Quel est le lien historique entre le discours éthique et le développement de l’économie puis de la finance en tant que science ? Pourquoi assiste-t-on à une réapparition des questionnements moraux en finance ? Les théories qui constituent le fondement de ces disciplines sont-elles neutres du point de vue éthique ? Autant de questions qui restent à ce jour peu explorées dans le cadre des travaux relatifs à la finance éthique. Cette première partie se propose donc d’analyser sur un plan historique l’évolution de discours économique et financier à travers le prisme spécifique du référentiel éthique.
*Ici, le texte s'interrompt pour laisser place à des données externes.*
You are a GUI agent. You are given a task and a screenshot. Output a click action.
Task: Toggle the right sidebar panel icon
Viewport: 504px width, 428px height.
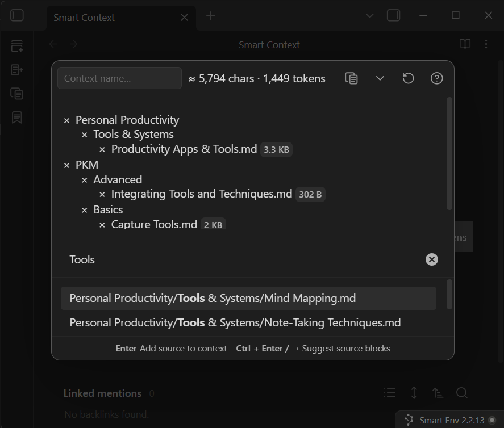(x=393, y=16)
Ainsi, plutôt qu’une revue de la littérature positionnant nos travaux de recherche par rapport aux travaux existants, notre choix d’aborder cette thématique à travers une analyse épistémologique a pour objectif de situer nos travaux dans une perspective théorique plus globale, celle du rôle de la référence normative dans les développements théoriques qui ont permis à la finance d’abord de prétendre, à la manière de la physique, être capable de modéliser les relations entre acteurs et objets sur les marchés, avant d’intégrer la complexité de ces relations et leur dimension socio-psychologique. Il s’agira pour nous de pousser la réflexion sur l’éthique financière en examinant les articulations épistémologiques qui permettent à la finance professionnelle moderne de demeurer imperméable à la critique éthique.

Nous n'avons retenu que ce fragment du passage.